There was a message on the answering machine from the auto shop that was fixing our car. They had told us it would take around three weeks to fix our car, but they were leaving a message saying it was done early. We had transportation to William's hometown. I had a sonogram scheduled for the next day because they had been unable to find the baby's heartbeat after the first wreck, they found it, we were blessed! If we had been driving an SUV instead of the van, the impact would have caused us to roll and we would have gone into oncoming traffic, we were blessed.

I could not see all of the blessings at the time. In fact, there were times that I felt very alone, but God was showing us His plan. When you are in His plan, there are blessings, there is grace and there is love.

Things eventually calmed down. The pregnancy was going pretty good. I enjoyed it like I had not enjoyed any of the other ones. I appreciated every day and celebrated the life that was growing. The past pregnancies, I was so caught up in how I did or did not feel, what I needed to do and stuff like that, that I did not take the time to appreciate the miracle of it all. I prayed and prayed for the baby.

No preeclampsia this time! My perinatologist kept telling me it would come back, but I knew better! All was well until...my selfish ego stepped in...again :)

I did not want to be induced again. I had prayed about this and really felt that it was important. One day after my due date, my wonderful doctor wanted to induce. If I had been courageous and less concerned about what she would think about me, I would have asked her to wait. I did not and I had barely made it out of her office before I knew that I had sinned. (I think I need to clarify here that my sin was in my not stepping up and being bold, not the induction itself) I knew this was not in what part of God's plan that He had revealed to me, but I was selfish and let my ego control.

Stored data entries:

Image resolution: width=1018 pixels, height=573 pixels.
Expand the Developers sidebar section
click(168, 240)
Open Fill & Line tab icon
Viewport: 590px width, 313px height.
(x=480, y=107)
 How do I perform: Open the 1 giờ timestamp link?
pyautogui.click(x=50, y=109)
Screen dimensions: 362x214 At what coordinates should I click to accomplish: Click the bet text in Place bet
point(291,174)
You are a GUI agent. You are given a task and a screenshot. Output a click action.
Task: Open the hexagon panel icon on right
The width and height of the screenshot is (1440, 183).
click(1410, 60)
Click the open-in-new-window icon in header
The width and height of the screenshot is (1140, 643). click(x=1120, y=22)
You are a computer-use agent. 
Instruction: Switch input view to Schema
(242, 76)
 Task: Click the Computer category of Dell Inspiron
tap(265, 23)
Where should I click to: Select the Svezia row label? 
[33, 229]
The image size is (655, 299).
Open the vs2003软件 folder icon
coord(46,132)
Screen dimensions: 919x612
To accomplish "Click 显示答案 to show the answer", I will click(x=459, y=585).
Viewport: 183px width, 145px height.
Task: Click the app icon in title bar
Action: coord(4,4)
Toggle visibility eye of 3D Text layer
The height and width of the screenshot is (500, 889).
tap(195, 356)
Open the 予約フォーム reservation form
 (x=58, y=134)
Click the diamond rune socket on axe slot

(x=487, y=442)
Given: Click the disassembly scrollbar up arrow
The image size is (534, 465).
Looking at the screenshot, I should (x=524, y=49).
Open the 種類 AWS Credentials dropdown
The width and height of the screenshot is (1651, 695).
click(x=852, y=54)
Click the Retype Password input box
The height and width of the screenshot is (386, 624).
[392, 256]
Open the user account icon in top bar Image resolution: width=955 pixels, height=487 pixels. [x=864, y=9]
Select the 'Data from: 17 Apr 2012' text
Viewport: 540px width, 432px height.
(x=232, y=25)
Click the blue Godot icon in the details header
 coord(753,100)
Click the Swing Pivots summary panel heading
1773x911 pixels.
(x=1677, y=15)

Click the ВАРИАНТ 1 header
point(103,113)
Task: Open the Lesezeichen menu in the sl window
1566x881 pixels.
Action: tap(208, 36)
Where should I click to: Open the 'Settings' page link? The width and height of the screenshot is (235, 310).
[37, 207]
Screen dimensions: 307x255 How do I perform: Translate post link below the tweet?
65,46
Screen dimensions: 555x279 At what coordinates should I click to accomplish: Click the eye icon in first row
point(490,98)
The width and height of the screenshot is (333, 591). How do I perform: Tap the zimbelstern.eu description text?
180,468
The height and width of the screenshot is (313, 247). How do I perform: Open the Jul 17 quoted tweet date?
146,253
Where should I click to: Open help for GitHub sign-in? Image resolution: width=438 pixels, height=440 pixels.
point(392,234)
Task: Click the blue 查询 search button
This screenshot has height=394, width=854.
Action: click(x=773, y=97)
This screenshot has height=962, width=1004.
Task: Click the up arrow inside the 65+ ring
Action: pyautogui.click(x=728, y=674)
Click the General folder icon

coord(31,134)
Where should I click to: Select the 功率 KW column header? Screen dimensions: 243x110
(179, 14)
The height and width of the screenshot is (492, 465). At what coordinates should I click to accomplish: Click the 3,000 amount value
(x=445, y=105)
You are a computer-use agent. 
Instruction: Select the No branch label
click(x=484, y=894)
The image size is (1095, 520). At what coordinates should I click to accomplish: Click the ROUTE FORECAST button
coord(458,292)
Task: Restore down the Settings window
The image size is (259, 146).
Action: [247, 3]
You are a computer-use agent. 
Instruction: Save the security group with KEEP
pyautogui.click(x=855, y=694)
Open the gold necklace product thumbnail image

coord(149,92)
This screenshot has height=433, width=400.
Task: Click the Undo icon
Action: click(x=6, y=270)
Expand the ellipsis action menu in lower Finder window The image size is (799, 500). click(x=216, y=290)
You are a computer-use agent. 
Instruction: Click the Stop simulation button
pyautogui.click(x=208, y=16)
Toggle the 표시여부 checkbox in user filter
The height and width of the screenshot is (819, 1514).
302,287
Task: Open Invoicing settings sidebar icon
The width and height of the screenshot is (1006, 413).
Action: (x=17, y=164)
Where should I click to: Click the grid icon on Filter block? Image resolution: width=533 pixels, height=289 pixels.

◆ ACTIVITY
Write the next part of the passage about the pregnancy and induction, picking up right after its final sentence.

◆ TASK RESPONSE
After getting home, I talked to William and I found many ways to justify following what my doctor said, but deep down, I knew I should call her...I did not.

Induction day arrives and they get things started. After 8 hours there was no progress, she broke my water and nothing, but muconium (which is not the best thing). We keep on, but eventually she comes to me and says that the baby will not drop at all, she is showing signs of distress and I needed a c-section. She explained that she knew I did not want one, but the baby's well being depended on it and she would be back with papers for me to sign. I cried and cried. William suggested that we pray.

I am praying and begging God to fix this, please let the baby drop! I was angry and told God that I had stood on His word throughout this time and He was not helping me! I told Him that this was not part of the plan!

I instantly felt His reply. No, this was not part of His plan, but I had decided to go with my plan. "Oh God!" I prayed, "please forgive me. I know it was sinful of me and I am so sorry!" I repented with every fiber of my being. Many times I repent because I have been caught, but with this, with this I felt shame. He had carried me and blessed me so much and I had, yet again, taken a hammer and pounded the nails in Him. I was so sorry!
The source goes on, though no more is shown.